There is a need to raise the cap on import duty-free goods to $5,000 (approx. Rwf6 million) from the current $2,000 in value to boost small-scale trade in the East African Community (EAC) under Simplified Trade Regime, a senior official at the East African Business Council (EABC) told The New Times.
"The aim of the proposal is to facilitate small traders so that they can do business and grow,” EABC Executive Director John Bosco Kalisa told The New Times on March 22, indicating that apart from import duty waiver at customs, goods pay other taxes including value-added tax in countries where they are traded.
"You realise that when you impose a duty on a person whose goods are worth $5,000, they will not get profit,” he observed, citing trading in beans from Rwanda to Kenya which can earn the trader a tiny profit-margin.
EABC is an intergovernmental organisation that promotes private-sector business interests across EAC – a bloc currently comprising eight partner states namely DR Congo, Burundi, Kenya, Rwanda, Somalia, South Sudan, Uganda, and Tanzania.
Its proposal was alluded to by Uganda’s first Deputy Prime Minister and Minister for East African Community Affairs, Rebecca Kadaga – speaking on behalf of EAC Council of Ministers – on March 12, during the East African Legislative Assembly (EALA) plenary sitting which was held in Nairobi, Kenya.
The plenary sitting adopted a report of EALA’s Committee on General Purpose on the assessment of the role of women, youth, and vulnerable groups in cross-border trade in the EAC region, which was carried out from January 28 to February 2.
It exposed that over time, some women’s volume of trade has grown above $2,000 and can no longer be facilitated under the current Simplified Trade Regime (STR) arrangement.
Under the Simplified Trade Regime arrangement, goods whose value does not exceed $2,000 are exempted from paying duties as a way to facilitate cross border trade in the region.

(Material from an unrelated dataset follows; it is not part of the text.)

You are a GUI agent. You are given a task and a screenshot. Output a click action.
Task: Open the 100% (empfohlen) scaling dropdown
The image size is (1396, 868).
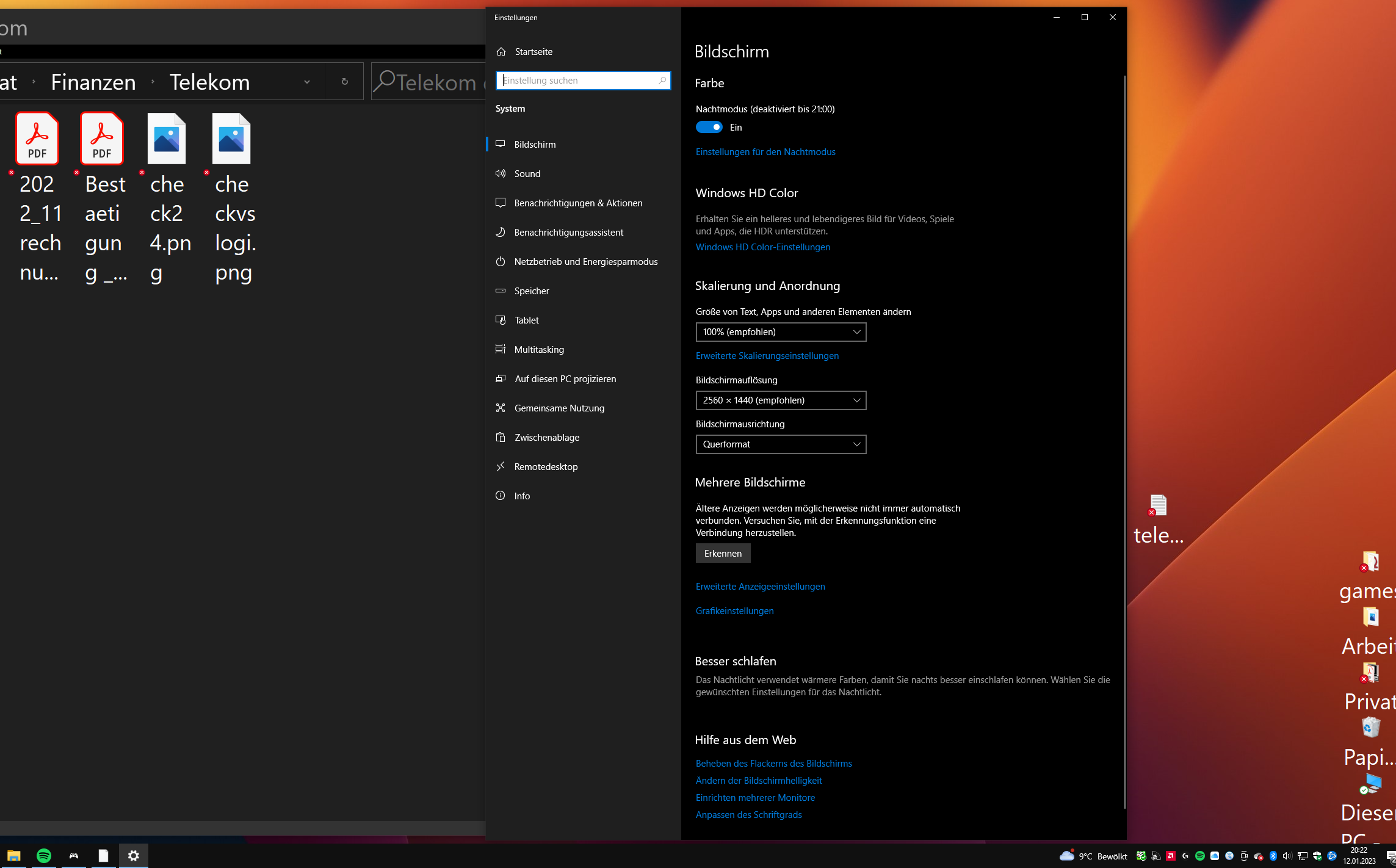781,332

EALA recommended in the report to the EAC Council of Ministers to consider the revision of the regime threshold from $2,000 to $3,000 as an affirmative action towards supporting cross-border traders, especially women.
"At the last meeting of the sectoral council on trade and finance, the business council [EABC] wrote a proposal that they want the threshold raised to $5,000, not $3,000 which has been mentioned here [proposed in the EALA committee report],” Kadaga said.
She added, "So, I think as I will meet with my colleagues [members of EAC Council of Ministers], we shall decide between the $3,000 and $5,000.”
According to Kalisa, the need to raise the cap from $2,000 to $5,000 is based on the fact that the current threshold is too low, and small-scale cross-border traders saw it as a limitation to conduct business across the border.
He also suggests that the proposed $5,000 threshold should not be subject to tax procedures including customs duties, which he believes would go a long way to facilitate trade across borders.
Currently, Kalisa said that there is a lack of transparency in the existing Simplified Trade Regime, as well as a limited sensitisation of cross-border traders such as women about it, which makes its implication ineffective.
Kalisa pointed out the need to have dedicated customs procedures to easily facilitate traders who are conducting business under the current Simplified Trade Regime arrangement.
"We requested that there should be a special lane at the border where the eligible regionally produced goods can be cleared,” he said, adding that there should be customs officers at borders in charge of clearing those goods.
MP Alodie Iradukunda, vice Chairperson of EALA Youth Focus told The New Times that increasing the value to $5,000 would help traders such as young people to trade their goods easily.
She indicated that for young people to be easily recognised as businesspeople under Simplified Trade Regime, they should form cooperatives, pointing out that $2,000 was not enough for youth traders under cooperatives.